计算传播网 http://computational-communication.com

决策树

  • 这个监督式学习算法通常被用于分类问题。
  • 它同时适用于分类变量和连续因变量。
  • 在这个算法中,我们将总体分成两个或更多的同类群。
  • 这是根据最重要的属性或者自变量来分成尽可能不同的组别。

在上图中你可以看到,根据多种属性,人群被分成了不同的四个小组,来判断 “他们会不会去玩”。
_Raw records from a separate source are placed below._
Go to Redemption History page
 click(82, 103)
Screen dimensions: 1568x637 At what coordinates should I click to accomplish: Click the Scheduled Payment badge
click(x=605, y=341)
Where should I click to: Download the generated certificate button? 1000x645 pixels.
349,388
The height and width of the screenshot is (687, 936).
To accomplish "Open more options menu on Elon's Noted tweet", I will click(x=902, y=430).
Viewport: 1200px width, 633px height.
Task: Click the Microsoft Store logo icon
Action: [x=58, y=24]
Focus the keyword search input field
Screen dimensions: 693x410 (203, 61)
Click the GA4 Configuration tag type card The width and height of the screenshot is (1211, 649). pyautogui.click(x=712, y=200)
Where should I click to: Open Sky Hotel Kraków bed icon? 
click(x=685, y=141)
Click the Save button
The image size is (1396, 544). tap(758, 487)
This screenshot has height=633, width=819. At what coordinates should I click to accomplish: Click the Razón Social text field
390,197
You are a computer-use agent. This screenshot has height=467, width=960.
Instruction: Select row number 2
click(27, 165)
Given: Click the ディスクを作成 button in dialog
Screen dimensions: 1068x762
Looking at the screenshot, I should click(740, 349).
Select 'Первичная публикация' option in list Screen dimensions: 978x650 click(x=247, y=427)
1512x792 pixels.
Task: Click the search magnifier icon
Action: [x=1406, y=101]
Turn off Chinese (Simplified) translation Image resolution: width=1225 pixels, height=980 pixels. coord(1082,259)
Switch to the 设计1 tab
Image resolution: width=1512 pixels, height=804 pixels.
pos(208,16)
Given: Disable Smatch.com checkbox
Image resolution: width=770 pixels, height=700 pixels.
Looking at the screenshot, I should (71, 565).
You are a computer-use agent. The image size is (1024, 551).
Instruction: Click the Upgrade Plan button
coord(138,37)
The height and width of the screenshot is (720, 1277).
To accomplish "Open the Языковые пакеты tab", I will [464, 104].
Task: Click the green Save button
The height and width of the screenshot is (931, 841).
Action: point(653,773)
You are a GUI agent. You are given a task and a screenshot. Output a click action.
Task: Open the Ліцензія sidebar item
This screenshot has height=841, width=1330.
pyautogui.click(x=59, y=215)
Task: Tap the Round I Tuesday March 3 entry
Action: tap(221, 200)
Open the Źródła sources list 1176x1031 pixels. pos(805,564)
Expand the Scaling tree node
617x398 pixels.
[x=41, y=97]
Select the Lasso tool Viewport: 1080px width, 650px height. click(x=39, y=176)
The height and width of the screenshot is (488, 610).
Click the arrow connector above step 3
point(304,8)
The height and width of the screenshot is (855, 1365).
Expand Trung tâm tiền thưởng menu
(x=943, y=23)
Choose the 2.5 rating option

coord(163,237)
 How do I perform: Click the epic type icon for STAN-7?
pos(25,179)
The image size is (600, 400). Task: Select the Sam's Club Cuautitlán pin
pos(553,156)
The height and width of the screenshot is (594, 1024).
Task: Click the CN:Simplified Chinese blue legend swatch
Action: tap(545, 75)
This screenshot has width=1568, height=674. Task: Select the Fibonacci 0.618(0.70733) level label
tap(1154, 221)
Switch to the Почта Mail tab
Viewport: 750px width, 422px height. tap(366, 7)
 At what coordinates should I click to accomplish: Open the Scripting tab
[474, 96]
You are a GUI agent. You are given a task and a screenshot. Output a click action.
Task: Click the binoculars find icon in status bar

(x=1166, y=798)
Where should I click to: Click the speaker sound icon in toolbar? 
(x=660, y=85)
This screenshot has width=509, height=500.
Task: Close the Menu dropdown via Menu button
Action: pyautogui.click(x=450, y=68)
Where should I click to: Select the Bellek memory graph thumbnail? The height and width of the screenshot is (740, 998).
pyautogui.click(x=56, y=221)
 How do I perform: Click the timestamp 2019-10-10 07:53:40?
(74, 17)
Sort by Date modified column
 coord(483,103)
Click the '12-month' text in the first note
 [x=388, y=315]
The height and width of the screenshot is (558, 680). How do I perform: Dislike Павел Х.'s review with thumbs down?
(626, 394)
为了把总体分成不同组别,需要用到许多技术,比如说 Gini、Information Gain、Chi-square、entropy。


In [92]:
from sklearn import tree
model = tree.DecisionTreeClassifier(criterion='gini')

In [100]:
data_X_train, data_X_test, data_y_train, data_y_test = randomSplitLogistic(data_X, df.repost, 20)
model.fit(data_X_train,data_y_train)
model.score(data_X_train,data_y_train)


Out[100]:
0.91722595078299773

In [95]:
# Predict
model.predict(data_X_test)


Out[95]:
array([1, 1, 0, 0, 0, 0, 1, 0, 0, 0, 0, 1, 1, 1, 0, 1, 1, 1, 1, 1])

In [102]:
# crossvalidation
scores = cross_val_score(model, data_X, df.repost, cv = 3)
scores.mean()


Out[102]:
0.33461538461538459

使用sklearn实现SVM支持向量机


王成军

wangchengjun@nju.edu.cn

计算传播网 http://computational-communication.com

  • 将每个数据在N维空间中用点标出(N是你所有的特征总数),每个特征的值是一个坐标的值。
    • 举个例子,如果我们只有身高和头发长度两个特征,我们会在二维空间中标出这两个变量,每个点有两个坐标(这些坐标叫做支持向量)。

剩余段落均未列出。